* _PROBLEMS TO SOLVE_:
[1] Using the debate on ancient cultures, decide whether each statement agrees with it: (a) one speaker states that the Naqadans traded extensively with the Mesopotamians; (b) the debate cites evidence of massive flooding around 2,000 years ago; (c) one speaker claims to have said that Native Americans actually had CNC machining. Answer yes or no for each, quoting the words of the debate that settle it.
[2] Pick out and copy each line of the listing that contains the string "Select", matching case exactly.

* _SUPPLIED TEXT_:
It's not the evidence but the value judgement. The Naqadan culture was not "primitive." You have to paint it as "primitive" so you can fit in your "lost technology from some ancient vanished culture."
Stop turning everything in politics and morality. Just deal with the evidence lol. You actually acknowledge that your making a value judgement. If thats the case then did it ever occur to you that your value judgement may be your own lol. That is being projected.

That your using a subjective determination to dispute the evidence. Thats not science and you complain about those who propose alternative knowledge as being unscientific.

Ok lets take the trigger word 'primitive' which is a common word used to describe prehistory cultures. Lets call it a less advanced culture as far as tech was concerned compared to modern times. Before the wheel the methods were less advanced as far as making round stuff.
No degree of truth has ever been established to show that the biblical flood was based on a real event nor that Plato's Atlantis was based on a real city-state.
Yes there is. Not just the biblical flood but every flood story from all cultures. Are you saying they just purely made this up. Like hey we need to create a false story to make out religion more interesting.

No all these cultures are basing their flood myths on a real flood event. In fact we have evidence for massive flooding around 8,000 to 14,000 years ago that had mega flooding. We see the evidence in the landscape. Scientific studies have been done.

The question is why would not ancient culture at that time who survived or who were decendents of the people of that time not create a story about such an event.

Yes, Noah's Flood May Have Happened, But Not Over the Whole Earth

Now if this mega flood happened locally why would cultures not record such an event. Its based on a real event. Just like the possibility that during those mega floods a city that was well advanced in that time or looked upon as a great city that was looked to was then wiped out in a relatively short time. Then as time goes by this becomes legend.

This is what I am talking about with hard or hyper skepticism that it even blinds people from the real possibility that these legends are based on real events that may be the basis. All the cultures themselves and not the so called whackos are the ones saying these ancients had advanced knowledge that could create these great works.

The hard skeptics are actually the ones relegating these ancients to certain ways by insisting that all these myths and legands are make believe and not based on some reality.
So Native Americans had CNC machining, too?
Lol I just told you I never said that they actually had CNC maching and you double down. Typical. You can't handle dealing with the hard evidence in the ground.
Instead, you want to skip the discovery and fabricate a fairy story about ancient lost technology from some mythical ancient vanished culture. But be careful. It's possible that those pots came from Mesopotamia--the Naqadans traded with them extensively--but if you want that to be the story you will have to prove that the Mesopotamians were "primitive" too.

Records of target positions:
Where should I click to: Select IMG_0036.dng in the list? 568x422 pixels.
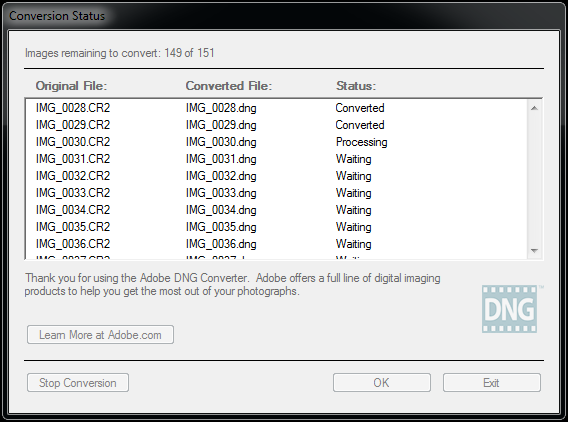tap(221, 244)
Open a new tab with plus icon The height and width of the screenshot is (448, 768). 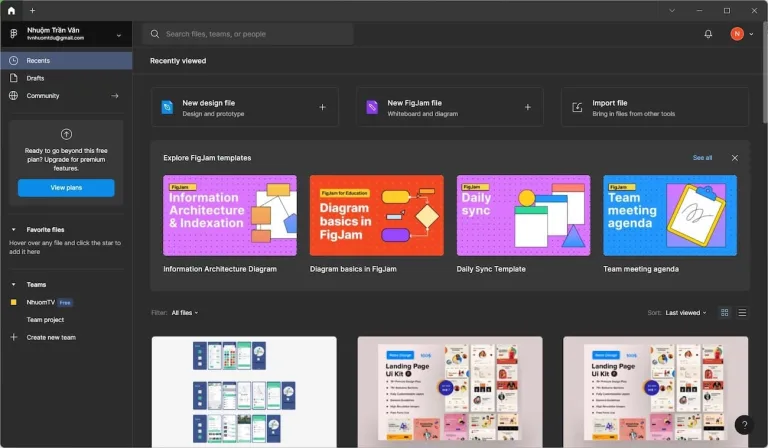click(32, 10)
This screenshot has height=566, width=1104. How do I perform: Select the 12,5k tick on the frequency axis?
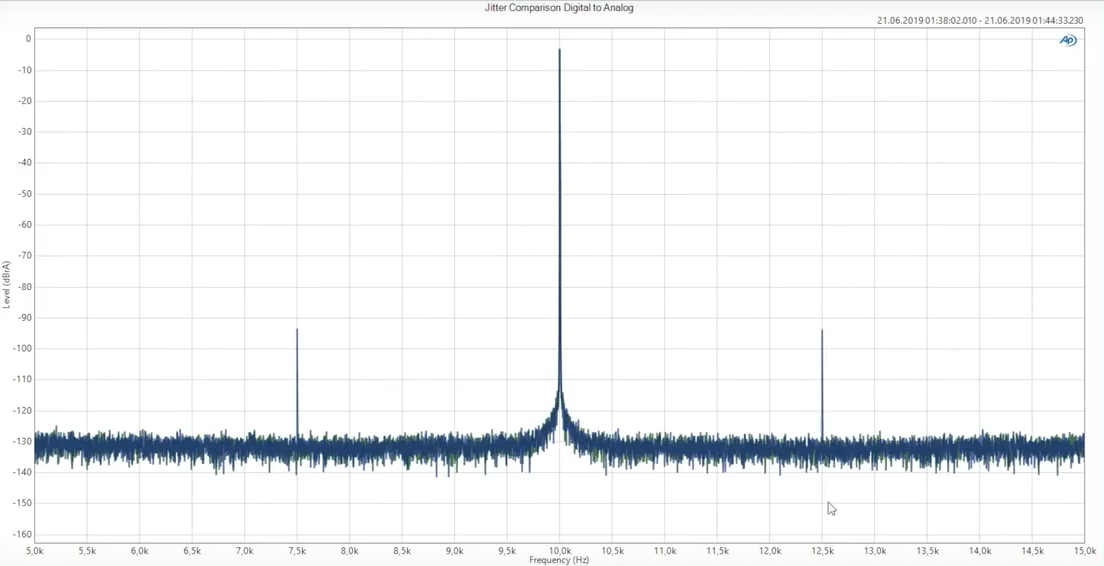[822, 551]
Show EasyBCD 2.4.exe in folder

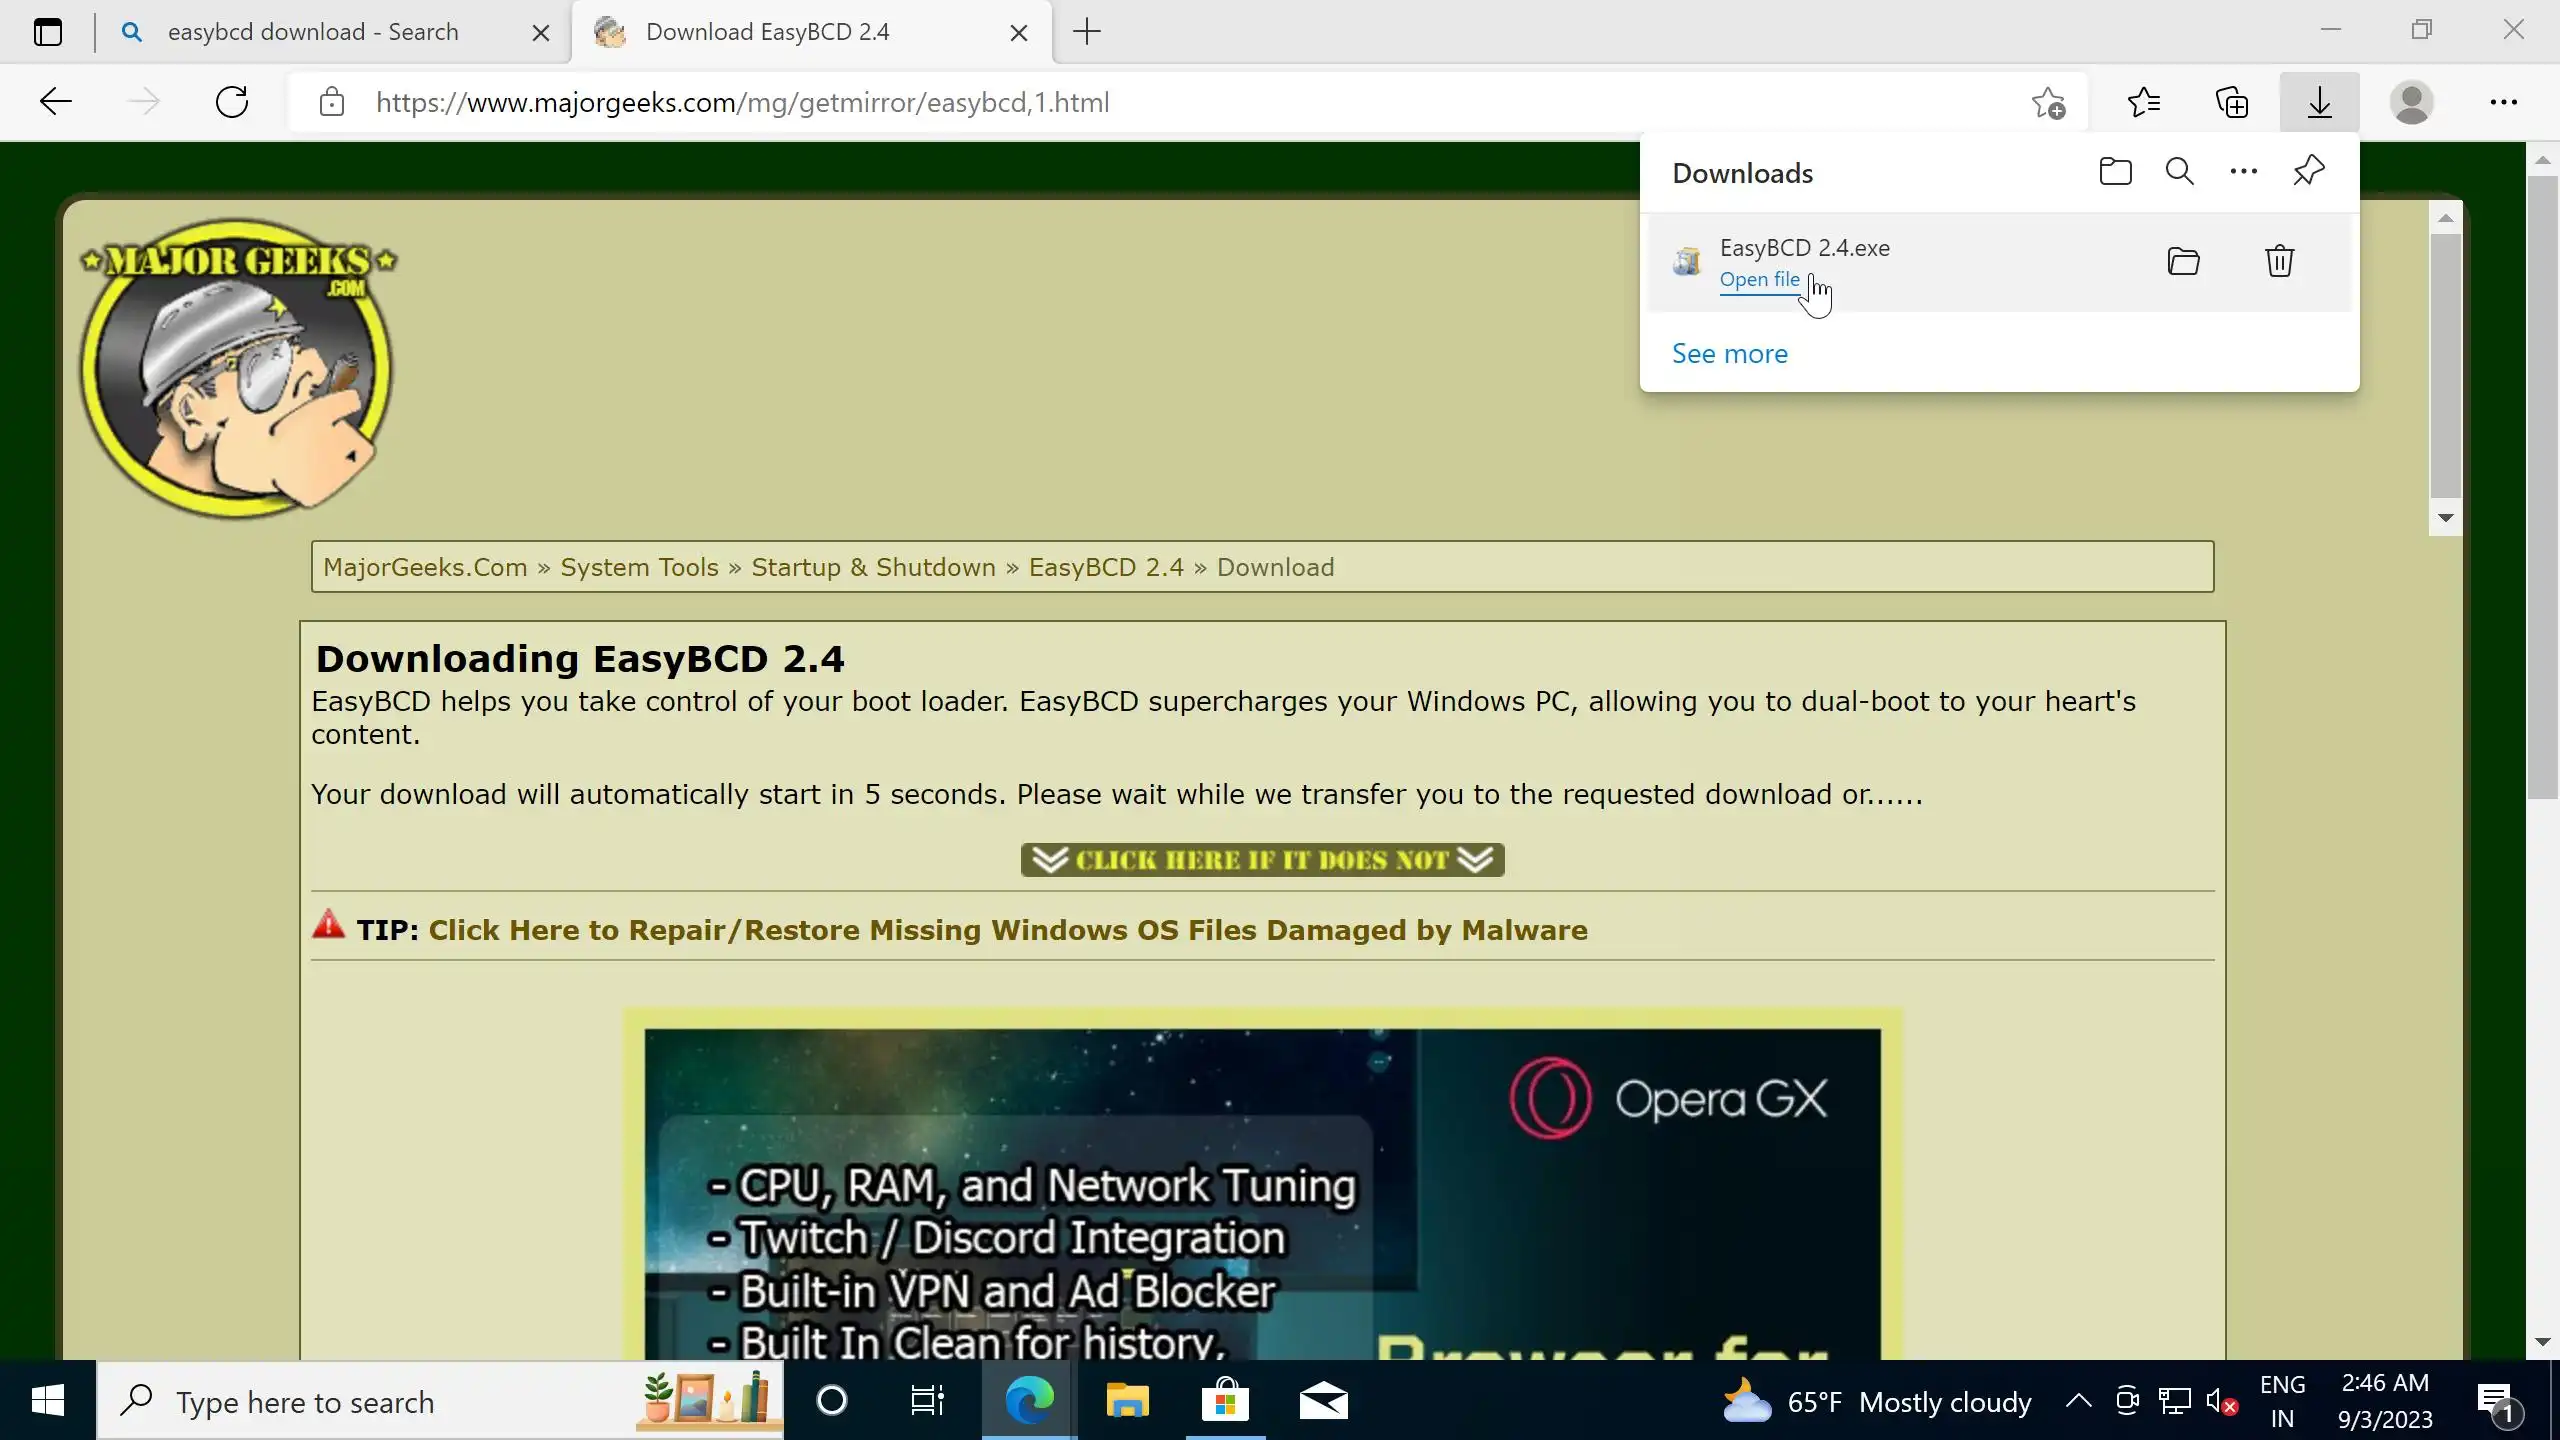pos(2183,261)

* _EXERCISE SOLUTIONS_:
[1]
(a) Yes: "the Naqadans traded with them extensively"
(b) No: "massive flooding around 8,000 to 14,000 years ago"
(c) No: "I never said that they actually had CNC maching"

[2]
Where should I click to: Select IMG_0036.dng in the list? 568x422 pixels.
This screenshot has height=566, width=1104. How do I perform: Select the 12,5k tick on the frequency axis?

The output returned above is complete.